Dans Libération du 4 janvier, Arnaud Gallais, président de Mouv’Enfants, et 11 autres membres démissionnaires de la CIIVISE, expliquent les raisons de leur démission collective
Alors que la nouvelle Commission indépendante sur l’inceste et les violences sexuelles faites aux enfants (Ciivise) vient d’être nommée, douze anciens membres dénoncent des propos inexacts qui mettent en cause leur travail.
Dans le sillage du mouvement #MeToo et de son corollaire #MeTooInceste, mouvements historiques de libération de la parole des survivant·e·s de violences sexuelles, nous avons reçu, avec gravité, la mission qui nous a été confiée par le président de la République en janvier 2021.
La Ciivise : une action dans un mouvement sociétal historique
La Commission indépendante sur l’inceste et les violences sexuelles faites aux enfants (Ciivise) a inscrit son action dans un mouvement sociétal historique où plus de 80 000 personnes avaient déjà témoigné sur le réseau social Twitter (renommé X). Nous rappelons ici avec circonspection la conclusion puissante du discours du Président le 24 janvier 2021 «On est là. On vous écoute. On vous croit. Et vous ne serez plus jamais seuls.» Sur ces mots, nous avons bâti le socle doctrinal nécessaire pour combattre l’impunité des crimes sexuels sur les enfants.
Aux côtés de Nathalie Mathieu, coprésidente de la Ciivise, et du magistrat Edouard Durand, nous avons structuré collectivement les principes qui nous paraissent essentiels à la définition d’une politique publique d’envergure, adaptée et efficace face à l’ampleur des crimes et de la souffrance perpétuelle. Les 82 préconisations que nous avons présentées pour cela forment un tout, un corpus cohérent qu’il est dangereux d’utiliser à la carte.

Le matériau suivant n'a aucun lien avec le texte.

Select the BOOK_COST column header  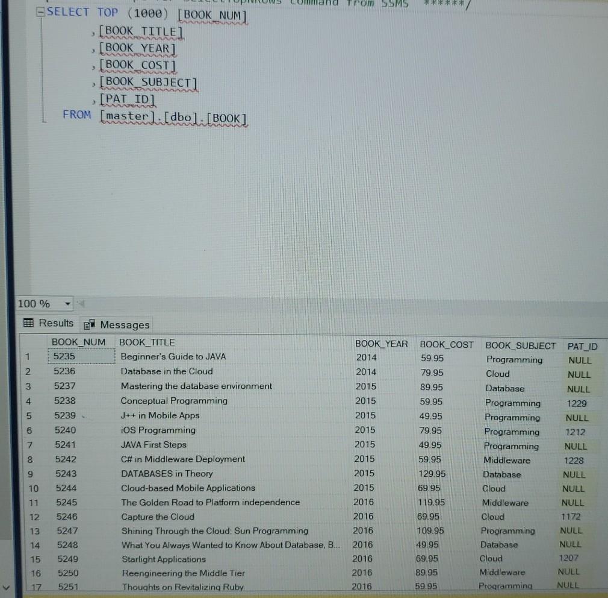pos(446,343)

La Ciivise fut indépendante. C’était la condition première de l’entreprise de vérité souhaitée par le Président. Nous avons assumé cette indépendance au risque de déplaire, au risque de bousculer ce qui empêche durablement la libération de la parole : le doute des adultes, les pressions sociétales, l’omerta. Ce fut l’opportunité inespérée de créer l’espace d’une justice transitionnelle adaptée 1L’ONU définit la justice transitionnelle comme «l’éventail complet des divers processus et mécanismes mis en œuvre par une société pour tenter de faire face à des exactions massives commises dans le passé, en vue d’établir les responsabilités, de rendre la justice et de permettre la réconciliation», ONU-Haut Commissariat aux droits de l’homme., où la reconnaissance de la gravité des actes et la réconciliation peuvent coexister si les victimes le souhaitent.

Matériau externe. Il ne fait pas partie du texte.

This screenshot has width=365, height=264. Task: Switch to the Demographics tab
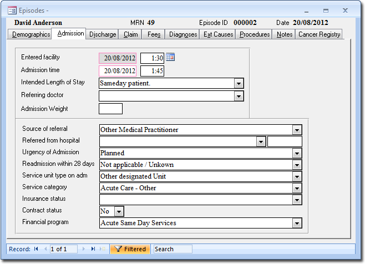pos(31,34)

La cohérence entre le discours présidentiel et le dispositif proposé par la Ciivise nous a permis de recueillir près de 30 000 témoignages en deux ans. Par la confiance en cette simple promesse d’écouter et d’entendre ce qu’elles avaient à dire, ces personnes nous ont confiés – pour beaucoup – qu’ils et elles avaient attendu ce moment toute leur vie.

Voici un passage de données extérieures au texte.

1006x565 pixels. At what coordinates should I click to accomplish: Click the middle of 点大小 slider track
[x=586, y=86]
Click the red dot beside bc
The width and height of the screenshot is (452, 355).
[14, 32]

© Photo Laurent Hazgui/Divergence
Fidèles à la mission confiée par Emmanuel Macron
C’est d’abord pour être capable de soutenir encore le regard de ces personnes que nous avons choisi collectivement de démissionner de nos fonctions au sein de la Ciivise le 14 décembre dernier. Nous avons fait cela par fidélité à toutes les personnes rencontrées et par fidélité à la mission que nous avait confiée le président Emmanuel Macron.
Par cette démission nous dénonçons aussi la gestion pour le moins chaotique de l’après Ciivise. La majorité de ses membres a écrit à la secrétaire d’Etat à l’Enfance, Charlotte Caubel, pour lui demander le maintien de la Ciivise et de confirmer Edouard Durand à sa présidence, nous n’avons reçu aucune réponse.
La Ciivise a restitué le 20 novembre dernier trois années de travail, trois années d’engagement, d’expertises et de fidélité à la parole des victimes. 1000 personnes étaient présentes. Mais aucune représentation gouvernementale n’a daigné venir.
Aujourd’hui, nous sommes contraints de dénoncer des propos inexacts qui mettent en cause notre travail et le fonctionnement de la Ciivise.
Nous tenons à l’affirmer clairement, il n’y a pas eu de dysfonctionnements au sein de la Ciivise, comme l’a laissée entendre la secrétaire d’Etat chargée de l’enfance. Au contraire les 30 000 témoignages, les avis, les rapports démontrent que la Ciivise sous la conduite des coprésidents a rempli sa mission.
La secrétaire d’Etat affirme que neuf membres auraient claqué la porte au cours du mandat, nous sommes témoins du contraire. Seuls deux membres ont démissionné, dont Caroline Rey-Salmon, la nouvelle vice-présidente de la Ciivise, et cela en raison de désaccords de fond sur la protection des enfants, notamment sur l’obligation de signalement des violences par les médecins que, nous, nous réclamons.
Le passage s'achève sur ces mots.